* **How to complete this task**: Look through the material below and return every line that contains "will".

Segment Start: Data to examine

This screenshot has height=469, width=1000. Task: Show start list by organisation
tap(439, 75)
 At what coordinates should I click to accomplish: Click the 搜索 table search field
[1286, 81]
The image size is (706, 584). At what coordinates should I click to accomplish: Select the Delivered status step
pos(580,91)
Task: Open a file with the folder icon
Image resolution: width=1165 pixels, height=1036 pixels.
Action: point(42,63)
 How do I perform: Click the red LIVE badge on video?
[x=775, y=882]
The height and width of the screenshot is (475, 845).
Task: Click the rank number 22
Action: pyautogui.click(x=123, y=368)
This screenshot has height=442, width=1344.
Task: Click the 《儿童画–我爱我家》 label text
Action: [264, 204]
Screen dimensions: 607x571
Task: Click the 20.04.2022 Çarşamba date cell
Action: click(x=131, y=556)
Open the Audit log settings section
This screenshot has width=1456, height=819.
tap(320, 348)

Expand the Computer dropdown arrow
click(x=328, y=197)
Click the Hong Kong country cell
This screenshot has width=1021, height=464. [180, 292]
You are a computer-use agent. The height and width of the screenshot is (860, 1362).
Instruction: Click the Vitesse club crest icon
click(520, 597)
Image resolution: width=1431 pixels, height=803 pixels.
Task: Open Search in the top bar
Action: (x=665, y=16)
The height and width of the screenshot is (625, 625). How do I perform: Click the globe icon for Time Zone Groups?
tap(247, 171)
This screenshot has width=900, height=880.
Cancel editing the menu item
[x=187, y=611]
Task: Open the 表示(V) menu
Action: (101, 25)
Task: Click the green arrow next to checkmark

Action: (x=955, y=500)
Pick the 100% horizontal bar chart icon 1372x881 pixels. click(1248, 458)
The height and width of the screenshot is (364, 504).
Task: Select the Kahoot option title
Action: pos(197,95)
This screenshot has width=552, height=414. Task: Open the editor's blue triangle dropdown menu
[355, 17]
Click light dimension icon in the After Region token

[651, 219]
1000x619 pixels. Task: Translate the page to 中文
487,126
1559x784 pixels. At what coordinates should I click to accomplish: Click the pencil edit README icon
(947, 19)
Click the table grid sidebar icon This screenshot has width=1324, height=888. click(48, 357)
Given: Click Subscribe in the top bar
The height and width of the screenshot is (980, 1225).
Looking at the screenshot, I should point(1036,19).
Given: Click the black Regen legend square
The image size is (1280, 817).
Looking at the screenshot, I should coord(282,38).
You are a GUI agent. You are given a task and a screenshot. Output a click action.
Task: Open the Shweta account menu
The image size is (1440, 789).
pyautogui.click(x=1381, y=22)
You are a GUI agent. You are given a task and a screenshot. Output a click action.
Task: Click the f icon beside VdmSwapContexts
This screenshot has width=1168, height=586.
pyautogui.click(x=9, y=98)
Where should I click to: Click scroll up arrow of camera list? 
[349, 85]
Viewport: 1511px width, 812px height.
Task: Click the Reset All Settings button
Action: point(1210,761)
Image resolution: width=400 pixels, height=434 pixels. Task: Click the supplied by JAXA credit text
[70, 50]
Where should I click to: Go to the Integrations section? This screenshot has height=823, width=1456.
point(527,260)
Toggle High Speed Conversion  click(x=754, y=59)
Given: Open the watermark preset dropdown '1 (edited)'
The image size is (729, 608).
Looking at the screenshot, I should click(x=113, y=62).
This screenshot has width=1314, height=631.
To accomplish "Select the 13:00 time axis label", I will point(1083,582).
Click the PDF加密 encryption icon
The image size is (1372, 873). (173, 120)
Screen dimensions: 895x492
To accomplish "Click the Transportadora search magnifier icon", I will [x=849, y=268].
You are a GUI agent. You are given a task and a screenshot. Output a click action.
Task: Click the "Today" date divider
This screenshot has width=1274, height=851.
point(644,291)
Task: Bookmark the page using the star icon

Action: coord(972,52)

Segment End: Data to examine

* **Result below**:
To accomplish "Select the 13:00 time axis label", I will point(1083,582).
To accomplish "Click the Transportadora search magnifier icon", I will [x=849, y=268].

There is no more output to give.